| Work to do |
Copy each of the following entries line for line, exactly as it stands, with no changes.

★ ★ ★ ★

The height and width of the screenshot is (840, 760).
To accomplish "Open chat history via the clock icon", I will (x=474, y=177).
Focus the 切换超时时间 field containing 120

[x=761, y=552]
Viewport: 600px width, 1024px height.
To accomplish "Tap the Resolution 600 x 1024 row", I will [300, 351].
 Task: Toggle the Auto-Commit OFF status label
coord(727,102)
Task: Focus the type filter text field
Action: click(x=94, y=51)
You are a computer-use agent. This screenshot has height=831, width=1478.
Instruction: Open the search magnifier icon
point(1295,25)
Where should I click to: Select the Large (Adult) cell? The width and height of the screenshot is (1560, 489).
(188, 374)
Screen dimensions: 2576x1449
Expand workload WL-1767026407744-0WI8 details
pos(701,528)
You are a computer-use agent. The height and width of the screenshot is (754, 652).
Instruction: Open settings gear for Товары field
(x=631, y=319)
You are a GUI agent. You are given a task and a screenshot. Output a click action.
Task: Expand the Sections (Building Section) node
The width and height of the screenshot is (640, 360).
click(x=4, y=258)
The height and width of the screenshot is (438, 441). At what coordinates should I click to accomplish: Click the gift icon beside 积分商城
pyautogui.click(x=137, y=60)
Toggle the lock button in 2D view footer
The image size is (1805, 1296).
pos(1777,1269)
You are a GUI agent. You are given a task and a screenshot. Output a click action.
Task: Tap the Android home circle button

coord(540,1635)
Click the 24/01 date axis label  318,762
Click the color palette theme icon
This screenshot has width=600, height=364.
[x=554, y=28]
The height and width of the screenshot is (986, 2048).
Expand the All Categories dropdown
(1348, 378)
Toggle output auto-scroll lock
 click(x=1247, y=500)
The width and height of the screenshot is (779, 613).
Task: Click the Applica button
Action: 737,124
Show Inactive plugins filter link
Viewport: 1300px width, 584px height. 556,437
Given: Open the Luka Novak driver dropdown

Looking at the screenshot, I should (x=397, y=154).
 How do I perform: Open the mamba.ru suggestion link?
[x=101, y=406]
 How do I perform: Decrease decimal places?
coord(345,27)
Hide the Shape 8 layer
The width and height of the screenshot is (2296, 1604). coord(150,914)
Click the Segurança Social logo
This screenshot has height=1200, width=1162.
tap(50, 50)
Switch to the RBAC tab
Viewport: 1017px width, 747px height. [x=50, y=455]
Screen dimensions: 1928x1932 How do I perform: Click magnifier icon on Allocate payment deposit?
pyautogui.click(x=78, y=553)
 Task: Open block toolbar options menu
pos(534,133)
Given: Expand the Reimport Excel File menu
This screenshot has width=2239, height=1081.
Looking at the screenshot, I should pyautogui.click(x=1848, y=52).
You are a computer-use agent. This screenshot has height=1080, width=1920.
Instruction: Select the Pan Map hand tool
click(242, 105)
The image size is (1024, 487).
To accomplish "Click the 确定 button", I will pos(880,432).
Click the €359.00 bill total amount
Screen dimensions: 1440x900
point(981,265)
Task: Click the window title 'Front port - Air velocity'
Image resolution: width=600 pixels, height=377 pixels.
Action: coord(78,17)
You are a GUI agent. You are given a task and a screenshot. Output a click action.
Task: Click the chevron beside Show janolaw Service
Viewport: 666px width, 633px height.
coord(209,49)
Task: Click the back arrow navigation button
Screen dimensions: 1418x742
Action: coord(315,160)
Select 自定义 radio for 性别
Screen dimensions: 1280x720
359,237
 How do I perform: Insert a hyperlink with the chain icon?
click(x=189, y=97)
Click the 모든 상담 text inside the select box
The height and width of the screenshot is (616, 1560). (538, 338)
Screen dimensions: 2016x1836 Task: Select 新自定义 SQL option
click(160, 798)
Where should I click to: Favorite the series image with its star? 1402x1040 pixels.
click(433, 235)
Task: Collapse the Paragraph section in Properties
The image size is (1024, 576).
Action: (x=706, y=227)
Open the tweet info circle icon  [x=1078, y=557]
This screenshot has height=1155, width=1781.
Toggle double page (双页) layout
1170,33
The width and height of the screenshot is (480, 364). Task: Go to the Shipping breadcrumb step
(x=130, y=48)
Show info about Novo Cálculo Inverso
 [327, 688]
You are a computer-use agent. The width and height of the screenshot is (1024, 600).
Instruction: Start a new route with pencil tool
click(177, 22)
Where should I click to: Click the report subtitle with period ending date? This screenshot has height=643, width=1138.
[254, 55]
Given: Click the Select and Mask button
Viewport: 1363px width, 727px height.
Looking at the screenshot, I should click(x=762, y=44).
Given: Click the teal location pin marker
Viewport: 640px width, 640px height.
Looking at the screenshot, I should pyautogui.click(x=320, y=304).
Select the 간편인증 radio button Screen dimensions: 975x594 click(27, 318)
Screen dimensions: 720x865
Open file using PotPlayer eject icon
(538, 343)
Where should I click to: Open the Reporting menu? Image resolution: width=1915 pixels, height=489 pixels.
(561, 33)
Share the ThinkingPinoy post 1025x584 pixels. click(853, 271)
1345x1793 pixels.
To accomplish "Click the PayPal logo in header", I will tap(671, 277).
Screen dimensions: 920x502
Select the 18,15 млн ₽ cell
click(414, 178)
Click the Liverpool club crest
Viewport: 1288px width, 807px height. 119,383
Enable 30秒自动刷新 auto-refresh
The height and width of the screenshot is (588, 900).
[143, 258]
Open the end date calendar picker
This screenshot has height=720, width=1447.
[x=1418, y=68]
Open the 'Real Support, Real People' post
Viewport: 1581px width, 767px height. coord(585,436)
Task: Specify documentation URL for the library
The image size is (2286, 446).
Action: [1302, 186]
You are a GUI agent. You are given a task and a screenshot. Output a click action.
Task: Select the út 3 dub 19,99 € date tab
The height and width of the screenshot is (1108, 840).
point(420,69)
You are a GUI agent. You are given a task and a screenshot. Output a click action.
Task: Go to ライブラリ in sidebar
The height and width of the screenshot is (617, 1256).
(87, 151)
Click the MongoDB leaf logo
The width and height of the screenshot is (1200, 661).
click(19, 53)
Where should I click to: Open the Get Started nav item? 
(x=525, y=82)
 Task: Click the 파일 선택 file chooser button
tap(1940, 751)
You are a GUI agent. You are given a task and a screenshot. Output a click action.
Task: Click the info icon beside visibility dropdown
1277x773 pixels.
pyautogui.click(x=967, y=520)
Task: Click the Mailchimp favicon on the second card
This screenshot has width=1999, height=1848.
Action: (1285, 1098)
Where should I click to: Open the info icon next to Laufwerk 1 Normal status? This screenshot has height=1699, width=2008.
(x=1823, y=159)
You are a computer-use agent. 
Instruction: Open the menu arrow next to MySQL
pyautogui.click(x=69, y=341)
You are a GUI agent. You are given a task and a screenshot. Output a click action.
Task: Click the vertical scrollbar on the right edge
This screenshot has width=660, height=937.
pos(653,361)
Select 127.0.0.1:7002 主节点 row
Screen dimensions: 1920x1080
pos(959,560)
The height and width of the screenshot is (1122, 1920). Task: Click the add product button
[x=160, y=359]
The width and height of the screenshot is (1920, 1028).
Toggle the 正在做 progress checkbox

★ ★ ★ ★

| Worked solution |
The height and width of the screenshot is (840, 760).
To accomplish "Open chat history via the clock icon", I will (x=474, y=177).
Focus the 切换超时时间 field containing 120

[x=761, y=552]
Viewport: 600px width, 1024px height.
To accomplish "Tap the Resolution 600 x 1024 row", I will [300, 351].
 Task: Toggle the Auto-Commit OFF status label
coord(727,102)
Task: Focus the type filter text field
Action: click(x=94, y=51)
You are a computer-use agent. This screenshot has height=831, width=1478.
Instruction: Open the search magnifier icon
point(1295,25)
Where should I click to: Select the Large (Adult) cell? The width and height of the screenshot is (1560, 489).
(188, 374)
Screen dimensions: 2576x1449
Expand workload WL-1767026407744-0WI8 details
pos(701,528)
You are a computer-use agent. The height and width of the screenshot is (754, 652).
Instruction: Open settings gear for Товары field
(x=631, y=319)
You are a GUI agent. You are given a task and a screenshot. Output a click action.
Task: Expand the Sections (Building Section) node
The width and height of the screenshot is (640, 360).
click(x=4, y=258)
The height and width of the screenshot is (438, 441). At what coordinates should I click to accomplish: Click the gift icon beside 积分商城
pyautogui.click(x=137, y=60)
Toggle the lock button in 2D view footer
The image size is (1805, 1296).
pos(1777,1269)
You are a GUI agent. You are given a task and a screenshot. Output a click action.
Task: Tap the Android home circle button

coord(540,1635)
Click the 24/01 date axis label  318,762
Click the color palette theme icon
This screenshot has width=600, height=364.
[x=554, y=28]
The height and width of the screenshot is (986, 2048).
Expand the All Categories dropdown
(1348, 378)
Toggle output auto-scroll lock
 click(x=1247, y=500)
The width and height of the screenshot is (779, 613).
Task: Click the Applica button
Action: 737,124
Show Inactive plugins filter link
Viewport: 1300px width, 584px height. 556,437
Given: Open the Luka Novak driver dropdown

Looking at the screenshot, I should (x=397, y=154).
 How do I perform: Open the mamba.ru suggestion link?
[x=101, y=406]
 How do I perform: Decrease decimal places?
coord(345,27)
Hide the Shape 8 layer
The width and height of the screenshot is (2296, 1604). coord(150,914)
Click the Segurança Social logo
This screenshot has height=1200, width=1162.
tap(50, 50)
Switch to the RBAC tab
Viewport: 1017px width, 747px height. [x=50, y=455]
Screen dimensions: 1928x1932 How do I perform: Click magnifier icon on Allocate payment deposit?
pyautogui.click(x=78, y=553)
 Task: Open block toolbar options menu
pos(534,133)
Given: Expand the Reimport Excel File menu
This screenshot has width=2239, height=1081.
Looking at the screenshot, I should pyautogui.click(x=1848, y=52).
You are a computer-use agent. This screenshot has height=1080, width=1920.
Instruction: Select the Pan Map hand tool
click(242, 105)
The image size is (1024, 487).
To accomplish "Click the 确定 button", I will pos(880,432).
Click the €359.00 bill total amount
Screen dimensions: 1440x900
point(981,265)
Task: Click the window title 'Front port - Air velocity'
Image resolution: width=600 pixels, height=377 pixels.
Action: coord(78,17)
You are a GUI agent. You are given a task and a screenshot. Output a click action.
Task: Click the chevron beside Show janolaw Service
Viewport: 666px width, 633px height.
coord(209,49)
Task: Click the back arrow navigation button
Screen dimensions: 1418x742
Action: coord(315,160)
Select 自定义 radio for 性别
Screen dimensions: 1280x720
359,237
 How do I perform: Insert a hyperlink with the chain icon?
click(x=189, y=97)
Click the 모든 상담 text inside the select box
The height and width of the screenshot is (616, 1560). (538, 338)
Screen dimensions: 2016x1836 Task: Select 新自定义 SQL option
click(160, 798)
Where should I click to: Favorite the series image with its star? 1402x1040 pixels.
click(433, 235)
Task: Collapse the Paragraph section in Properties
The image size is (1024, 576).
Action: (x=706, y=227)
Open the tweet info circle icon  [x=1078, y=557]
This screenshot has height=1155, width=1781.
Toggle double page (双页) layout
1170,33
The width and height of the screenshot is (480, 364). Task: Go to the Shipping breadcrumb step
(x=130, y=48)
Show info about Novo Cálculo Inverso
 [327, 688]
You are a computer-use agent. The width and height of the screenshot is (1024, 600).
Instruction: Start a new route with pencil tool
click(177, 22)
Where should I click to: Click the report subtitle with period ending date? This screenshot has height=643, width=1138.
[254, 55]
Given: Click the Select and Mask button
Viewport: 1363px width, 727px height.
Looking at the screenshot, I should click(x=762, y=44).
Given: Click the teal location pin marker
Viewport: 640px width, 640px height.
Looking at the screenshot, I should pyautogui.click(x=320, y=304).
Select the 간편인증 radio button Screen dimensions: 975x594 click(27, 318)
Screen dimensions: 720x865
Open file using PotPlayer eject icon
(538, 343)
Where should I click to: Open the Reporting menu? Image resolution: width=1915 pixels, height=489 pixels.
(561, 33)
Share the ThinkingPinoy post 1025x584 pixels. click(853, 271)
1345x1793 pixels.
To accomplish "Click the PayPal logo in header", I will tap(671, 277).
Screen dimensions: 920x502
Select the 18,15 млн ₽ cell
click(414, 178)
Click the Liverpool club crest
Viewport: 1288px width, 807px height. 119,383
Enable 30秒自动刷新 auto-refresh
The height and width of the screenshot is (588, 900).
[143, 258]
Open the end date calendar picker
This screenshot has height=720, width=1447.
[x=1418, y=68]
Open the 'Real Support, Real People' post
Viewport: 1581px width, 767px height. coord(585,436)
Task: Specify documentation URL for the library
The image size is (2286, 446).
Action: [1302, 186]
You are a GUI agent. You are given a task and a screenshot. Output a click action.
Task: Select the út 3 dub 19,99 € date tab
The height and width of the screenshot is (1108, 840).
point(420,69)
You are a GUI agent. You are given a task and a screenshot. Output a click action.
Task: Go to ライブラリ in sidebar
The height and width of the screenshot is (617, 1256).
(87, 151)
Click the MongoDB leaf logo
The width and height of the screenshot is (1200, 661).
click(19, 53)
Where should I click to: Open the Get Started nav item? 
(x=525, y=82)
 Task: Click the 파일 선택 file chooser button
tap(1940, 751)
You are a GUI agent. You are given a task and a screenshot. Output a click action.
Task: Click the info icon beside visibility dropdown
1277x773 pixels.
pyautogui.click(x=967, y=520)
Task: Click the Mailchimp favicon on the second card
This screenshot has width=1999, height=1848.
Action: (1285, 1098)
Where should I click to: Open the info icon next to Laufwerk 1 Normal status? This screenshot has height=1699, width=2008.
(x=1823, y=159)
You are a computer-use agent. 
Instruction: Open the menu arrow next to MySQL
pyautogui.click(x=69, y=341)
You are a GUI agent. You are given a task and a screenshot. Output a click action.
Task: Click the vertical scrollbar on the right edge
This screenshot has width=660, height=937.
pos(653,361)
Select 127.0.0.1:7002 主节点 row
Screen dimensions: 1920x1080
pos(959,560)
The height and width of the screenshot is (1122, 1920). Task: Click the add product button
[x=160, y=359]
The width and height of the screenshot is (1920, 1028).
Toggle the 正在做 progress checkbox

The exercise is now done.